In questo modo è possibile effettuare un lavaggio prolungato, ripetendo più volte l’ operazione, per passare poi alla scarnatura, che serve per asportare lo strato adiposo sottocutaneo, la cui adesione alla pelle è stata opportunamente allentata con il calcinaio.
Un tempo affettuata a mano sul cosiddetto cavalletto di riviera con un coltello a lama diritta e affilata, attualmente viene eseguita con l’ apposita macchina scarnatrice.
Dopo la scarnatura a macchina si esegue la rifilatura, che consiste nell’ asportare, con un normale coltello, le parti inutili, quali muselli, sbordi, ecc. ed eventualmente si procede alla purga da fiore, con la macchina a purgare, che serve ad eliminare completamente i bulbi dei peli, le ghiandole sebacee e tutti i residui di epidermide.
Se si lavorano pelli pesanti e si vuole avere una pelle di spessore ridotto, si procede alla spaccatura eseguita con la macchina a spaccare, provvista di una lama a nastro rotante, che opera su un piano orizzontale su cui viene appoggiata la pelle. In questo modo da una pelle spessa se ne ottengono due più sottili: la pelle risultante dalla parte inferiore di quella originale viene chiamata crosta  e può essere sottoposta ad una lavorazione diversa da quella della parte superiore. Ad esempio, mentre la parte superiore viene lavorata per ottenere articoli  a pieno fiore, quella inferiore (crosta) può essere lavorata per ottenere articoli  velour.
Attualmente vi è la tendenza a spaccare non dopo il calcinaio, ma dopo la concia: si ha così una maggiore resa in crosta e una pelle spaccata più uniforme.
Quando le pelli sono state scarnate ed eventualmente spaccate, si procede alla pesatura (peso trippa) per poter calcolare la percentuale dei prodotti necessari alle operazioni fino alla concia compresa.
A questo punto si procede alla decalcinazione, per eliminare le sostanze alcaline di cui la pelle è impregnata e il calcio che si trova tra le fibre, combinato con i gruppi acidi del colagene e precipitato sotto forma di saponi di calcio insolubili.
Si opera trattando con acidi, quali il cloridrico, il lattico, il citrico, il borico o sali che in acqua idrolizzano acidi, quali il cloruro di ammonio, il bisolfito di sodio, il bicarbonato di sodio.
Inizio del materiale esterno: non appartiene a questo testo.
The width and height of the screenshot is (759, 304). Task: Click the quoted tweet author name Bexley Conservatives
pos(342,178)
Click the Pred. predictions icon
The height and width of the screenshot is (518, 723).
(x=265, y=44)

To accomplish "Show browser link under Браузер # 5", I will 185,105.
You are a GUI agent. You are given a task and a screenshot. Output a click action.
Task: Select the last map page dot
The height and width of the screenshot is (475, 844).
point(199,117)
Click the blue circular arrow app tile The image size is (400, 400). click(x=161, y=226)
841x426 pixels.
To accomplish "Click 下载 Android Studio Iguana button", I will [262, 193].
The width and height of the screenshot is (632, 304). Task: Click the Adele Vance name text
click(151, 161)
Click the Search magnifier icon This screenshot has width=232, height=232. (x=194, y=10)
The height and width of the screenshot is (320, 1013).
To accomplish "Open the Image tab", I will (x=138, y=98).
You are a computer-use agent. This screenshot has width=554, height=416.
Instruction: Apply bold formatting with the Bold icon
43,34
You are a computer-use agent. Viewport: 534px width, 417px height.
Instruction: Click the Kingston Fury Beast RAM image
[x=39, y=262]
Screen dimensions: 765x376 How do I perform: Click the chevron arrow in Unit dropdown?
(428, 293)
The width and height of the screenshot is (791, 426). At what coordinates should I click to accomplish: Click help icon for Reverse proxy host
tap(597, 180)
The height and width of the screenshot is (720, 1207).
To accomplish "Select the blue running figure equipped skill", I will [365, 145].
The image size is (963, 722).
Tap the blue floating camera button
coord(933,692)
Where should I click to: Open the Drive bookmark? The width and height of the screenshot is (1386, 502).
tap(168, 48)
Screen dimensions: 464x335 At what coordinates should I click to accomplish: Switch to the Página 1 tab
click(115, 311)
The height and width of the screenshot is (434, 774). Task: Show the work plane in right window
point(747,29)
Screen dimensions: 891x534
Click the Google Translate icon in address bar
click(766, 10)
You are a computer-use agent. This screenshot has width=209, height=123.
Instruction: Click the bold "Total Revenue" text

Vengono molto usati prodotti speciali per decalcinazione, costituiti da acidi organici tamponati, che agiscono rapidamente, lasciano fiore bello ed evitano ogni gonfiamento.
Durante l’ operazione si ha reazione dei decalcinanti con il solfuro o il solfidrato residuo presente nella pelle anche dopo i lavaggi, per cui si ha sviluppo di idrogeno solforato, che è molto tossico. Si elimina per mezzo di apposite cappe aspiranti applicate ai bottali di decalcinazione o mediante aggiunta, alle miscele decalcinanti, di ossidanti che ossidano il solfuro a solfato.
Insieme con la decalcinazione si effettua sempre anche la macerazione, allo scopo di eliminare dalla pelle iprodotti di degradazione delle cheratine e i residui di epidermide e di follicolo pilifero, di completare l’ azione di allentamento del tessuto fibroso della pelle e di rendere il fiore liscio, pulito ed elastico.
L’ operazione è molto importante e va accuratamente controllata e regolata nella durata, a seconda del tipo di pelle che si vuole ottenere (tomaia, chevreaux, nappa, per guanteria, ecc.). Fino agli inizi del ‘900 i maceranti usati normalmente erano costituiti da sterco di cane o di piccione. Nel 1908 Röhm brevettò un macerante a base di estratto pancratico (oropon) e da allora la macerazione cominciò ad essere meno antigienica. I maceranti usati attualmente sono prodotti a base di enzimi pancreatici miscelati a sali di ammonio e supportati da un prodotto inerte (farina di legno, bentonite, ecc.), o a base di enzimi di origine microbiologica (batteri, funghi).